**SELECTED EXCERPT:**
# # # #

Hoge identifies herself as having a master’s degree and a full-time job in her field; she is also writing an essay collection on “the intersection of disability and gender.”
This subject made me think about all of the ways that easy speech is privilege:
Easy speech (which I am very good at) is class privilege, because what we call “easy speech” is an ability to readily use the cadences, vocabulary, and pronunciations we have learned to expect from television, movies, and auditory social media. Someone who speaks very easily in their home cadences but not outside them will not be heard as speaking easily when they are not at home.
It’s education privilege, which is closely related to class privilege but not identical, because it can be learned. The first person I heard speak about having to change her language when she went back home after getting her advanced degree was bell hooks, and so many people who have exceeded the education levels of the rest of their families tell the same story.
It’s first-language privilege, or at the very least, language-fluency privilege. If I try to speak in French, the only language I can be said to know at all, I don’t sound like my English-speaking hypercomfortable, hypereducated self.
Separate and apart from the conflation of stuttering and self-confidence, nonetheless easy speech is a marker of self-confidence privilege. A person with no speech disability whatsoever can still be uncomfortable or feel out of place enough to forget words, start sentences they don’t want to finish, and otherwise miss the “easy speech” target.
And, of course, Hoge’s whole point is that it is ability privilege; some people simply cannot speak easily, and no amount of will-power or self-knowledge will change that.
All of the above privileges, and the lack of them, can intersect with gender in the ways Hoge describes; if you are a woman, you will be interrupted more. If you are a woman with any obstacles to easy speech, you will be interrupted even more, and you will have less power to stem the interrupting tide.

# # # #

**WORK TO COMPLETE:**
(a) In the excerpt on easy speech, why is easy speech called a form of class privilege?
(b) According to the excerpt on easy speech, who was the first person the writer heard describe having to change her language on going back home after earning an advanced degree?
The listing plays no part in any of this work.

**DATA RECORDS:**
# # # #

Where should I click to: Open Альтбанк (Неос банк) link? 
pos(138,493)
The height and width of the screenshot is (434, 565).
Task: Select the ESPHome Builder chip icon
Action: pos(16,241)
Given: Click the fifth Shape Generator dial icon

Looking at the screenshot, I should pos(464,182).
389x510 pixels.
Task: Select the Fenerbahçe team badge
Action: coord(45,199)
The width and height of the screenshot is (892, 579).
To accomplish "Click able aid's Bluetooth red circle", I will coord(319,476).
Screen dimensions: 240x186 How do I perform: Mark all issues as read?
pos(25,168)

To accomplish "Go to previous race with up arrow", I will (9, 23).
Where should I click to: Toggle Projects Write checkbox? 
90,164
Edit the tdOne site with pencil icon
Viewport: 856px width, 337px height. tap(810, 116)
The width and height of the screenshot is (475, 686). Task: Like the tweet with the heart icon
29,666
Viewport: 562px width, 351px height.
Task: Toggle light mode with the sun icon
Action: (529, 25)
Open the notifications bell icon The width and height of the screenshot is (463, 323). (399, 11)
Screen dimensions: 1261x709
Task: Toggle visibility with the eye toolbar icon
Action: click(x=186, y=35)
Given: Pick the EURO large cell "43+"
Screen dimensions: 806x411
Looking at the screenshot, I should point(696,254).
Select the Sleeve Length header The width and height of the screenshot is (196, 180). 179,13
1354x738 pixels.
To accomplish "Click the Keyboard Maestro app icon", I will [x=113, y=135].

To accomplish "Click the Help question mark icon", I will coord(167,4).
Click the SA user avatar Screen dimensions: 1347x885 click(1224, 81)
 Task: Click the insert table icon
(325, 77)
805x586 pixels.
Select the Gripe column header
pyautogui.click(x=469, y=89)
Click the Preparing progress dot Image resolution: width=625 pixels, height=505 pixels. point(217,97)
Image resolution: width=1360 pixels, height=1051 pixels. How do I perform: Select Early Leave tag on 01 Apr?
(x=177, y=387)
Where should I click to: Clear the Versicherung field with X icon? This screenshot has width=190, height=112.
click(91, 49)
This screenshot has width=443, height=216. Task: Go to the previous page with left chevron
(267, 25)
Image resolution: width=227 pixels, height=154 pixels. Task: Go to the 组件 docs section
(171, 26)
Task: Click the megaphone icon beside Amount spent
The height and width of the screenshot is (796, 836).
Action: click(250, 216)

# # # #

**ANSWERS PER TASK:**
(a) What people call "easy speech" is the ability to readily use the cadences, vocabulary, and pronunciations people have learned to expect from television, movies, and auditory social media. Someone who speaks easily in their home cadences but not outside them will not be heard as speaking easily away from home.

(b) bell hooks